-- START PROVIDED RECORDS --

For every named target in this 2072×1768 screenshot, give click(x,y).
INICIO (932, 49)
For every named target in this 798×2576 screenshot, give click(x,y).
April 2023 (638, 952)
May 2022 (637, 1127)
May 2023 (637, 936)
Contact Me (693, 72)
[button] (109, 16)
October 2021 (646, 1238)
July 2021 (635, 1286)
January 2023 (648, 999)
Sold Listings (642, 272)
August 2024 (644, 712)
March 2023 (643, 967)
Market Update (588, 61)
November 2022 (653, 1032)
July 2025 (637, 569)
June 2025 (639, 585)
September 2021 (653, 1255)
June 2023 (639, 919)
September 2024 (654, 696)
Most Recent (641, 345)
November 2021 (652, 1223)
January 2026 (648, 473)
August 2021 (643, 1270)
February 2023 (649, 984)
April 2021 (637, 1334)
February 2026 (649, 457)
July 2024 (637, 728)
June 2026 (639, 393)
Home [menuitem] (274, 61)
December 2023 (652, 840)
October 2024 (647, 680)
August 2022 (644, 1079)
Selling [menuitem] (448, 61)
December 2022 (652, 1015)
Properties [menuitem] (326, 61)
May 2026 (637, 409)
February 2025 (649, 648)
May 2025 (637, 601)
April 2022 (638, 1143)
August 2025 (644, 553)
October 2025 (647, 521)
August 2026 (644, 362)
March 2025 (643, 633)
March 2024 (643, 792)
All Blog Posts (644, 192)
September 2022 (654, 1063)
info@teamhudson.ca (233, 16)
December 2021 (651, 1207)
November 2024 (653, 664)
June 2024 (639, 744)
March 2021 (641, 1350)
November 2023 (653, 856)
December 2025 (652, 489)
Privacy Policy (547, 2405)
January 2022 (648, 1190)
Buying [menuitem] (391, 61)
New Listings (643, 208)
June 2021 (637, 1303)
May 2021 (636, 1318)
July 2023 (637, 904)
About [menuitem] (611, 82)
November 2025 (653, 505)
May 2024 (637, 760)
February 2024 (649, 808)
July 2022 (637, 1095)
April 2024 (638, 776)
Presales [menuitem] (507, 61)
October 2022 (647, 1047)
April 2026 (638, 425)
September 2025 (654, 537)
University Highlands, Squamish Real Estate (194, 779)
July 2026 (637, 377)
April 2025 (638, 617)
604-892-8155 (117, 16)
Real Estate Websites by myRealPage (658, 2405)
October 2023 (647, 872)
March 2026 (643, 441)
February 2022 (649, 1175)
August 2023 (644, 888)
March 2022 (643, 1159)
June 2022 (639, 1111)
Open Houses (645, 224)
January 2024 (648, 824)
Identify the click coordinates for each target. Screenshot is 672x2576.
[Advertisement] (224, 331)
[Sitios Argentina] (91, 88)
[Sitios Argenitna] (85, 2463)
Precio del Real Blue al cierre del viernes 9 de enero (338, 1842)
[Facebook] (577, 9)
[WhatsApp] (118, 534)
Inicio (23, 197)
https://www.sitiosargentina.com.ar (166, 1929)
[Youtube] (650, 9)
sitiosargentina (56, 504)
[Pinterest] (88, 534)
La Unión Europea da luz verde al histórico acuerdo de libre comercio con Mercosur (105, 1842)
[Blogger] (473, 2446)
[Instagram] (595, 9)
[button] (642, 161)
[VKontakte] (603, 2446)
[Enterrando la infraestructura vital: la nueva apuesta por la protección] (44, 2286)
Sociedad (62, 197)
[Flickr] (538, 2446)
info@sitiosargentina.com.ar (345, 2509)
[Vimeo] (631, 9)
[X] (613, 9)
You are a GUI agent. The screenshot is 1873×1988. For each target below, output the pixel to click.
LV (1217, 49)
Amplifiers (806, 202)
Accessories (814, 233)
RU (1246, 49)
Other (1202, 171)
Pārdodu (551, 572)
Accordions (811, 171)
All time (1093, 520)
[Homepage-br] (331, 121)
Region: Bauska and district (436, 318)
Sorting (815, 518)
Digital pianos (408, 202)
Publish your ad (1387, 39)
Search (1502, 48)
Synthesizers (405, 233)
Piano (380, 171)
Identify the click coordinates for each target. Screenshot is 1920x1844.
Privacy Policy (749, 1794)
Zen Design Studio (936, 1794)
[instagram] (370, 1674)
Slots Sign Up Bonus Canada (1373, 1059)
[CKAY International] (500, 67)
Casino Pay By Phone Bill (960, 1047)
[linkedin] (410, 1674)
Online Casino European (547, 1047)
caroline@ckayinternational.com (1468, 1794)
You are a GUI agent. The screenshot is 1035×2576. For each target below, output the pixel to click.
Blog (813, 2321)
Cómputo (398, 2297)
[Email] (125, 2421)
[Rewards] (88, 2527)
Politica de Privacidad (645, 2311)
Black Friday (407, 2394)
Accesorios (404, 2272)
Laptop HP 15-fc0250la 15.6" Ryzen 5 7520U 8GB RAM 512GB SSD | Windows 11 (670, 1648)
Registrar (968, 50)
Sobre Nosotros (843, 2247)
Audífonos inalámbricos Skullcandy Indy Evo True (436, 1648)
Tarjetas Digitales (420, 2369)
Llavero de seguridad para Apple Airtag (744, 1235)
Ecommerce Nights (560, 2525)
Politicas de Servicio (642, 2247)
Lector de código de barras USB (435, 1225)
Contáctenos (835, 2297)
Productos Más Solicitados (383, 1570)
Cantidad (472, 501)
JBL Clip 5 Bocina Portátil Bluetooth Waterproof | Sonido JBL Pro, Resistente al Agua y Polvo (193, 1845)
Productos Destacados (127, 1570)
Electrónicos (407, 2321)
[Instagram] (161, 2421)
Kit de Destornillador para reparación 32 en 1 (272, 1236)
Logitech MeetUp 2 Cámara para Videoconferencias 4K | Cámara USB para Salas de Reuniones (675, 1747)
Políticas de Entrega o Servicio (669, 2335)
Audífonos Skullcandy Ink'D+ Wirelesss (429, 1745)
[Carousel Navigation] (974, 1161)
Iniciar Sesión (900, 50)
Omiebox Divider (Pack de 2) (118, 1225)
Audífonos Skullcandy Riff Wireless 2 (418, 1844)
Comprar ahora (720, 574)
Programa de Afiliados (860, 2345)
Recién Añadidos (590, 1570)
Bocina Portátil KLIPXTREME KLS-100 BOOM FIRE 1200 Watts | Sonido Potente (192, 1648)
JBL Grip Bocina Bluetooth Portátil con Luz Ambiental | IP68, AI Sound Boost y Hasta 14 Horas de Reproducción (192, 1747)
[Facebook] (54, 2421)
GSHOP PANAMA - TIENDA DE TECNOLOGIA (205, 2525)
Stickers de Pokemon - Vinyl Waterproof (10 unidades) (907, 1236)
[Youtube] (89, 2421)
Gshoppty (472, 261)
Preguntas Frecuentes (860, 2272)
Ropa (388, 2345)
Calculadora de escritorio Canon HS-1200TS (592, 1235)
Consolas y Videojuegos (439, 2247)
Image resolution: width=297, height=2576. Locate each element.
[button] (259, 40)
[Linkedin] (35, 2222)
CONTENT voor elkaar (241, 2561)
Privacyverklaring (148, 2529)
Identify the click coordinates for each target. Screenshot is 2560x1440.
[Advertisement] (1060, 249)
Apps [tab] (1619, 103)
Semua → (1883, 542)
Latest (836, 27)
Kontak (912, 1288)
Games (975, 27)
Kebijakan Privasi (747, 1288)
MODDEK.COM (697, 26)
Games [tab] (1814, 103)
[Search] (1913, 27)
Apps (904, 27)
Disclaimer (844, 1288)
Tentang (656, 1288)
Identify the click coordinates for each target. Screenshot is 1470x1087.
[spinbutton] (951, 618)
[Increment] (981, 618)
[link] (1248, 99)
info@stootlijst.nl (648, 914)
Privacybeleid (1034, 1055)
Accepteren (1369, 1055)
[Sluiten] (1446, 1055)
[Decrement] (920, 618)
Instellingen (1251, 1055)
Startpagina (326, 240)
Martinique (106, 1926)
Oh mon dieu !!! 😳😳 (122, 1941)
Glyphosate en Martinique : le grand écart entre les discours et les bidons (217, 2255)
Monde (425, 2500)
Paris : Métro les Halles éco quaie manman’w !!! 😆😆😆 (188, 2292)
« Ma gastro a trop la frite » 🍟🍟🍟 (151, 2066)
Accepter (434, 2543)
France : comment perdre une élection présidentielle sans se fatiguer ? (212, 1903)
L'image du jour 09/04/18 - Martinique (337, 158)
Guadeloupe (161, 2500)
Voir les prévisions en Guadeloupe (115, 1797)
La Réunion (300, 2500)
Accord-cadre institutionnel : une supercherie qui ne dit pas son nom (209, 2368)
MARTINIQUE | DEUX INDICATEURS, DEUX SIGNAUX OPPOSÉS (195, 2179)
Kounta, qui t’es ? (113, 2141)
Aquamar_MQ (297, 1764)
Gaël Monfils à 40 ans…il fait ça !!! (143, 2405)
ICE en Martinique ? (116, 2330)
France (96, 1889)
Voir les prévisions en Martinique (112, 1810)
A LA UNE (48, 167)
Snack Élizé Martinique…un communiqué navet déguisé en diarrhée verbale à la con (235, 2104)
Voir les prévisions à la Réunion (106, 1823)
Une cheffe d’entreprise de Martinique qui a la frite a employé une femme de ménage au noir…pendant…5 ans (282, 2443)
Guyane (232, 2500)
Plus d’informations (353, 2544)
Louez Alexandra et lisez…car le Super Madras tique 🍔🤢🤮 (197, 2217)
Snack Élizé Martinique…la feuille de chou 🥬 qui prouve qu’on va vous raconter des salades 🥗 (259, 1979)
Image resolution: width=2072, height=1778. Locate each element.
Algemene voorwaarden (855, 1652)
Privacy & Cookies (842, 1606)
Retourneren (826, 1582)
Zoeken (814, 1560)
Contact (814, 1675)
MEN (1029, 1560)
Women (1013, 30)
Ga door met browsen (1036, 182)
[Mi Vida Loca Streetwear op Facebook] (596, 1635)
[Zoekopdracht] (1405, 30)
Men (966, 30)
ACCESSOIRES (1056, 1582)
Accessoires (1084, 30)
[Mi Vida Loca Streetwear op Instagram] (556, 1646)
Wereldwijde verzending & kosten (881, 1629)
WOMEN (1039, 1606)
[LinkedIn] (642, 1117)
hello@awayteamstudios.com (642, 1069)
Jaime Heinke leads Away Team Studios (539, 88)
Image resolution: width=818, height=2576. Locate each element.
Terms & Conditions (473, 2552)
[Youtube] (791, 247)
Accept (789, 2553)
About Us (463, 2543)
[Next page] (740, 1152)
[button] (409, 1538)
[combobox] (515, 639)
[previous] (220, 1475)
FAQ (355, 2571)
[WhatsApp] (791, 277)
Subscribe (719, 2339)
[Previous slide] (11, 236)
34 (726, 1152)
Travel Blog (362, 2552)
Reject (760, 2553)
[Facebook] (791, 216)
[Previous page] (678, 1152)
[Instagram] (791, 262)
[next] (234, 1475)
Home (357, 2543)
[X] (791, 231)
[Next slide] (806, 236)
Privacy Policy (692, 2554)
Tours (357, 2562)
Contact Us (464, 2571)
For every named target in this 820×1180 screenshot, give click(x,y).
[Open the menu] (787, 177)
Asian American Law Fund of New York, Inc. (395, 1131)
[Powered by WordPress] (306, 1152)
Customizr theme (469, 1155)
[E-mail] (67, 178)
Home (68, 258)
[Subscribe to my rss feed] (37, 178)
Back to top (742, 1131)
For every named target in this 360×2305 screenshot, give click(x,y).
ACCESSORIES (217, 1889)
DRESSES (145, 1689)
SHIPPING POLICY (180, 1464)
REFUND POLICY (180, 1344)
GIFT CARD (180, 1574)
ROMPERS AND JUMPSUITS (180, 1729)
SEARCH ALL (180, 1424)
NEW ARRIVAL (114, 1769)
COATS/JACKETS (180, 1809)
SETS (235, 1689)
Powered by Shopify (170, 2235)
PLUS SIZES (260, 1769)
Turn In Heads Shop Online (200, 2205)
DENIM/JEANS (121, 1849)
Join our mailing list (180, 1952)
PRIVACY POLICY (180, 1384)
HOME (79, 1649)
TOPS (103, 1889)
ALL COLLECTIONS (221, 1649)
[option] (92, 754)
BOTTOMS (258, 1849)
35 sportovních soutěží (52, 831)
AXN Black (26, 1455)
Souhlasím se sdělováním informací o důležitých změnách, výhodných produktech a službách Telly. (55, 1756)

-- END PROVIDED RECORDS --

— JOB —
Arrange the rows from the one holding "Llavero de seguridad" through the one holding "Cantidad (472, 501)", inclusive, as a Markdown table with the columns Position and Text, numbering each row and omitting any blank lines.

— WRITTEN ANSWER —
| Position | Text |
|---|---|
| 1 | Llavero de seguridad para Apple Airtag (744, 1235) |
| 2 | Ecommerce Nights (560, 2525) |
| 3 | Politicas de Servicio (642, 2247) |
| 4 | Lector de código de barras USB (435, 1225) |
| 5 | Contáctenos (835, 2297) |
| 6 | Productos Más Solicitados (383, 1570) |
| 7 | Cantidad (472, 501) |